We have arrived at the final petition of Jesus’ most famous prayer: “Lead us not into temptation.”  In our line-by-line study, we began with the initial address of “Our Father in heaven.” Then we moved to the first set of three petitions about God’s name, kingdom, and will — only to find ourselves this week at the end of a second set of three, more personal requests for food, forgiveness, and deliverance.  Next week we will turn to the concluding doxology — “the kingdom, the power, and the glory” — before moving into our Lenten study of Bruce Epperly’s book Holy Adventure.

To look briefly at the difference in this final petition between the Gospels of Matthew and Luke, we see that Luke’s version — as is typical — is shorter and only asks “Do not bring us to the time of trial.”  Matthew’s version is almost twice as long as Luke’s. Matthew exactly echoes Luke’s opening “Do not bring us to the time of trial” — but then adds “but deliver us from evil” in the King James Version, or “rescue us from the evil one” in the New Revised Standard Version.

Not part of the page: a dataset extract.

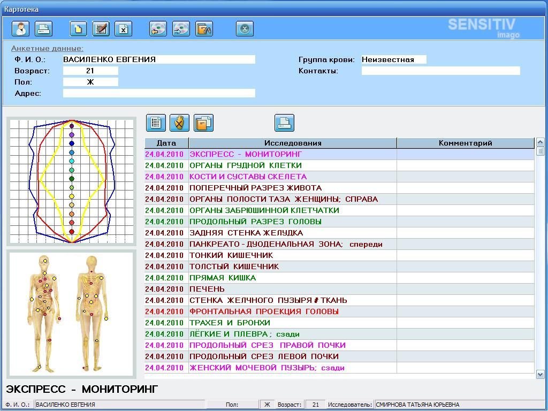Click the printer icon beside the doctor icon
This screenshot has height=411, width=548.
tap(43, 28)
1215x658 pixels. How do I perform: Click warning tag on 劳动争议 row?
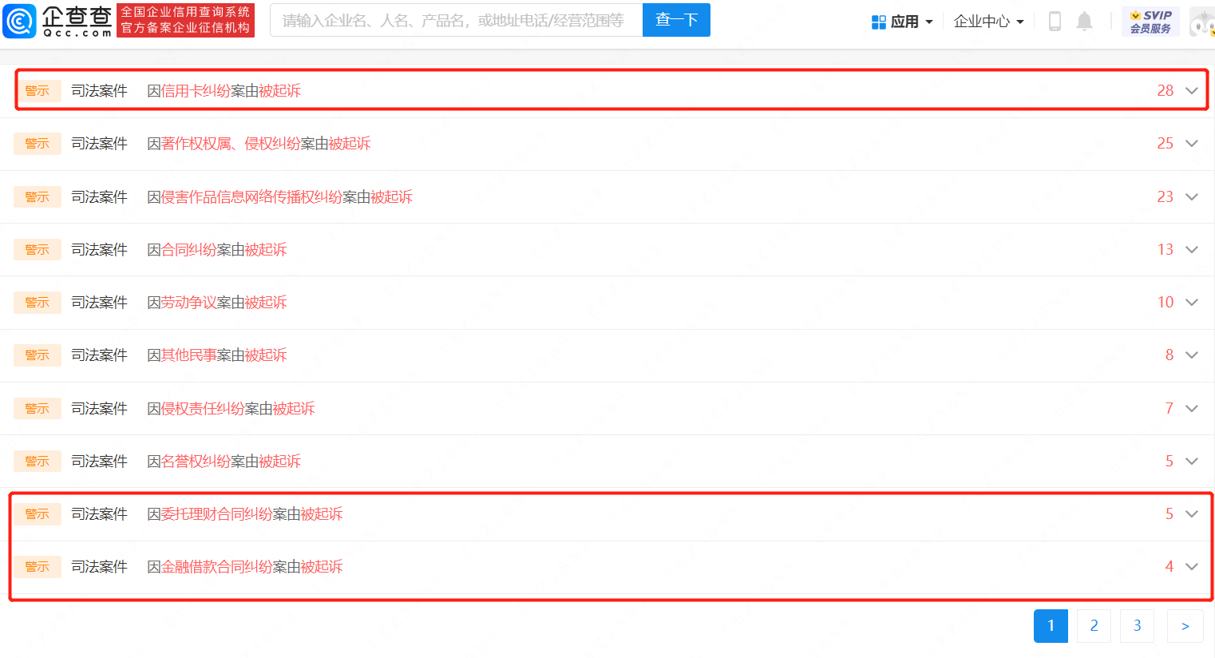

I would also add that both versions include an important theme that we have seen throughout our study: Jesus is teaching us to pray in the plural — not “deliver me from evil,” but deliver us from evil.  Indeed perhaps one of the most significant and central themes Jesus’ prayer teaches us again and again is that any salvation or liberation ultimately will come to us not individually, but through the communal process of living into the kingdom of God — of “building the beloved community.”

Throughout this sermon series, we have also regularly considered some of the potential Jewish antecedents to Jesus’ prayer.  Accordingly, this present petition has strong parallels to part of a Jewish evening prayer that may well have been popular during Jesus’ day.

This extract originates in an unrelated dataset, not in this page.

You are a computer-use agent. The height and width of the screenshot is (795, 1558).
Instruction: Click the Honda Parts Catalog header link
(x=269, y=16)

The line from the prayer in question says “May the good impulse rule over me, and may the evil impulse not rule over me; and protect me from an evil occurrence and from evil illnesses; and may evil dreams and evil thoughts not disturb me.”  This prayer — which Jesus may have known and even prayed himself some evenings — may be able to help us address an important concern of whether God would ever “lead us into temptation.”

On that note, I invite you to listen again to the beginning of this ancient Jewish evening prayer: “May the good impulse rule over me, and may the evil impulse not rule over me.”  Many historical theologians have noted that Judaism does not share the notion of either a “Fall from Grace” or of “Original Sin” that dominates some Christian traditions.  Instead, a Christian bishop named Augustine of Hippo popularized these notions in the 4th century, more than 300 years after Jesus. Today, more than 1,700 years after Augustine, his perspective has become so pervasive — especially through his influence on later writers such as Luther and Milton — that many of us read scripture with unintentional Augustinian biases. The upshot is that the verses in Genesis which Augustine understands to be about the “Fall” and “Original Sin” are understood quite differently by many Christians as well as by almost all Jews — even though all these groups are interpreting the exact same text.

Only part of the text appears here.